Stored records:
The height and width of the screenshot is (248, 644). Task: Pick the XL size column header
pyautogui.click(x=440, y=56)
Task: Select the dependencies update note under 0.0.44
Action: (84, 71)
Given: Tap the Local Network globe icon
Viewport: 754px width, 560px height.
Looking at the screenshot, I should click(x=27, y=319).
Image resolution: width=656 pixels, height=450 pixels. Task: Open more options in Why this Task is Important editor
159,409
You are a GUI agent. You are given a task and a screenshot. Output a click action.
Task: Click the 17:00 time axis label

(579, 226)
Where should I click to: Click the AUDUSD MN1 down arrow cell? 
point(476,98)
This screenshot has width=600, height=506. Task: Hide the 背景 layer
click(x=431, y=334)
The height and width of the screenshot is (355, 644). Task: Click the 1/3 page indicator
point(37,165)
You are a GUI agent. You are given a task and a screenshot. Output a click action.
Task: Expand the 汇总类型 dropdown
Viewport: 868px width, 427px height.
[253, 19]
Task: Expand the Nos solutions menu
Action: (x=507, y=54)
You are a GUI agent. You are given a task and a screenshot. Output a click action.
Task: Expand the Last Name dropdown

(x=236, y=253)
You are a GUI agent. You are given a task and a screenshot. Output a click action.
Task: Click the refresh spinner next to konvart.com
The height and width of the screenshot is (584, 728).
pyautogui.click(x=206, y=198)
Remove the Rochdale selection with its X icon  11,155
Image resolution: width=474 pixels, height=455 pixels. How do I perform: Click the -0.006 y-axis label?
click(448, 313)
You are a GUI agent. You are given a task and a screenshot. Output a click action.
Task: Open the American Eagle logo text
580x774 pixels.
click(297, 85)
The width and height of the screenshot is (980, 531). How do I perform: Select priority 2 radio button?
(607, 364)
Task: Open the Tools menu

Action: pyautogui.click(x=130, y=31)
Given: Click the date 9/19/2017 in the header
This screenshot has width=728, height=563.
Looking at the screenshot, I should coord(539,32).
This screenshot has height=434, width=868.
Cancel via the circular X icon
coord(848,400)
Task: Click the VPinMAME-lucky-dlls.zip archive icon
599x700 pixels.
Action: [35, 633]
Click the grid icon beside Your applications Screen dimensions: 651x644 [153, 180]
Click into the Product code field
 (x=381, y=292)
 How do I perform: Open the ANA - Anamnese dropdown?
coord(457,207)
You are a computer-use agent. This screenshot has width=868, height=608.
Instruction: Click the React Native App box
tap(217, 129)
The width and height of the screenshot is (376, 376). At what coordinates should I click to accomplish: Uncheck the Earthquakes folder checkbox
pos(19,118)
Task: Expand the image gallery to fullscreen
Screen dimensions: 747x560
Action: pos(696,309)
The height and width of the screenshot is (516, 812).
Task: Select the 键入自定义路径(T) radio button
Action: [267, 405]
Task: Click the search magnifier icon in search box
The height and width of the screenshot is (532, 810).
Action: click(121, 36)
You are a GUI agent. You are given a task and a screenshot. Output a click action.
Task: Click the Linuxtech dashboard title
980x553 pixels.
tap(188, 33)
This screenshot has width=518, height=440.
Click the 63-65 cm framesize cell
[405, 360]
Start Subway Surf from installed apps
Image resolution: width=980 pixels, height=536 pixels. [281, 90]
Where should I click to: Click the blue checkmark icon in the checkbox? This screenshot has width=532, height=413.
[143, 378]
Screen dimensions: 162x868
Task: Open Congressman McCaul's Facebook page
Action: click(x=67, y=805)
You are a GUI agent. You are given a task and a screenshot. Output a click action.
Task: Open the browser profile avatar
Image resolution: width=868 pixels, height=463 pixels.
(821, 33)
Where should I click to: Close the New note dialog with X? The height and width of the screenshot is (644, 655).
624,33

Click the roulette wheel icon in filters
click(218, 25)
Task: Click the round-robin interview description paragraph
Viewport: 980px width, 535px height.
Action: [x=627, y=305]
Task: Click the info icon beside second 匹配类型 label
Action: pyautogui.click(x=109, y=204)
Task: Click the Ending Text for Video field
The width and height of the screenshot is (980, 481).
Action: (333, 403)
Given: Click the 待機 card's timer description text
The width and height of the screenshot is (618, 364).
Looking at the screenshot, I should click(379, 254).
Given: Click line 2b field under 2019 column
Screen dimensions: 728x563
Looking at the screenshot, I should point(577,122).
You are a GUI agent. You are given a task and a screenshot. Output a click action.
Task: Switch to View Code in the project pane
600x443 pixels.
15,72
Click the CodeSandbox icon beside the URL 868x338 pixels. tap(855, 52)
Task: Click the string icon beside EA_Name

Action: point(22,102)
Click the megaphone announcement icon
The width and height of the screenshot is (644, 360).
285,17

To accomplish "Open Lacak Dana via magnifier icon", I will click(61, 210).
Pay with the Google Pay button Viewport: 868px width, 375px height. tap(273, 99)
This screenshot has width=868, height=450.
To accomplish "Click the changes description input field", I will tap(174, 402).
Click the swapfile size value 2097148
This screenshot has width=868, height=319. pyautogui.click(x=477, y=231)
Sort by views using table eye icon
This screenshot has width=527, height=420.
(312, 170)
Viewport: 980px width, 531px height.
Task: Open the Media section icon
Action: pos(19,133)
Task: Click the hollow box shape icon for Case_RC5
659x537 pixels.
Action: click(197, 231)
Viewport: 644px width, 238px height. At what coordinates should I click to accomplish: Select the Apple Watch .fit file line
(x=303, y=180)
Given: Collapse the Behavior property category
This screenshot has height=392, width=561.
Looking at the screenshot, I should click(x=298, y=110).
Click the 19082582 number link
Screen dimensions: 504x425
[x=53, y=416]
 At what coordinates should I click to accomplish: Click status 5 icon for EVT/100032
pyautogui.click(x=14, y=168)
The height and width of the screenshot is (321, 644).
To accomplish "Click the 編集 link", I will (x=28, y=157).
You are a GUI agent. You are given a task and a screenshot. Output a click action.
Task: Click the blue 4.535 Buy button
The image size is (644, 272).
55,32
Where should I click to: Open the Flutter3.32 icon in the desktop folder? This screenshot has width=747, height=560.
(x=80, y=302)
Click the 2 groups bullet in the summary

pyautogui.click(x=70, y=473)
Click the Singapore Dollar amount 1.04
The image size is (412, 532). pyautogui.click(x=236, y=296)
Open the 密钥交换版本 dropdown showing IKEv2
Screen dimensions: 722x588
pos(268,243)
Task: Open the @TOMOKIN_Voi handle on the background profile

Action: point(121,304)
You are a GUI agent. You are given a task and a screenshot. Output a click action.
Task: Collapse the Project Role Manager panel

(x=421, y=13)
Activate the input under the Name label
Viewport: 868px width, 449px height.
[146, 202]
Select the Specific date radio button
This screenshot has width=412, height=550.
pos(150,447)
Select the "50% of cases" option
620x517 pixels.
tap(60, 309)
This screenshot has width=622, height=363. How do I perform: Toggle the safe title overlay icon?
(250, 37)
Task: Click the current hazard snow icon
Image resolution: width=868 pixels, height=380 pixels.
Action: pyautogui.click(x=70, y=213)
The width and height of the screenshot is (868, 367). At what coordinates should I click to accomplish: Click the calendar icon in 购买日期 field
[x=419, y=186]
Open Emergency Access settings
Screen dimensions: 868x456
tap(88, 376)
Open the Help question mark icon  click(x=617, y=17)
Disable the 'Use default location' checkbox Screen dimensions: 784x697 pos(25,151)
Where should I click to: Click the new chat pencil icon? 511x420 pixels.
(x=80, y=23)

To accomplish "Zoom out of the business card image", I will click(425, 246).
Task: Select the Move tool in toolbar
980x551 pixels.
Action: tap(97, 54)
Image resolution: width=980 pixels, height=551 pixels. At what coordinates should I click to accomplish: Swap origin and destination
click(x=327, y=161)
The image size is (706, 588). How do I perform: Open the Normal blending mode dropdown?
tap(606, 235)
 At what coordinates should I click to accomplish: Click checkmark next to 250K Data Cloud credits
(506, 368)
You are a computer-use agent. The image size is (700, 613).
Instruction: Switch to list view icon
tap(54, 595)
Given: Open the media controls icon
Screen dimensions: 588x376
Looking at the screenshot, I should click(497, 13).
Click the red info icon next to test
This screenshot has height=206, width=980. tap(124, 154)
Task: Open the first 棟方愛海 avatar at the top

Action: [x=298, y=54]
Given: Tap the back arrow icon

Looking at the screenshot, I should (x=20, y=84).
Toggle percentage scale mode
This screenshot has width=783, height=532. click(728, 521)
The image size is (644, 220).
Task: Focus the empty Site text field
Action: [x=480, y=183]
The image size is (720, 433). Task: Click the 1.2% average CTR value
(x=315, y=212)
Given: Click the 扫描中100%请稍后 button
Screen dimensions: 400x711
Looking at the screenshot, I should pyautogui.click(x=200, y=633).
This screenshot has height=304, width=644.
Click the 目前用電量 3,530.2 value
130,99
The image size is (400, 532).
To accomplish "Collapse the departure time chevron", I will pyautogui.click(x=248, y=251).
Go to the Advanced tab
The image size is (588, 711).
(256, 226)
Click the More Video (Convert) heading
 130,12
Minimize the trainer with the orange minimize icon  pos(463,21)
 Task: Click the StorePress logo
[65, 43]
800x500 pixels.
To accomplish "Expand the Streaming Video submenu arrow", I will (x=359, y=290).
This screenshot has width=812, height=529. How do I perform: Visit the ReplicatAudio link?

-- YOUR TASK --
Copying word for word, give each line of the data above from the first one through the line containing "Given: Tap the Local Network globe icon", and nothing else.

-- RESPONSE AREA --
The height and width of the screenshot is (248, 644). Task: Pick the XL size column header
pyautogui.click(x=440, y=56)
Task: Select the dependencies update note under 0.0.44
Action: (84, 71)
Given: Tap the Local Network globe icon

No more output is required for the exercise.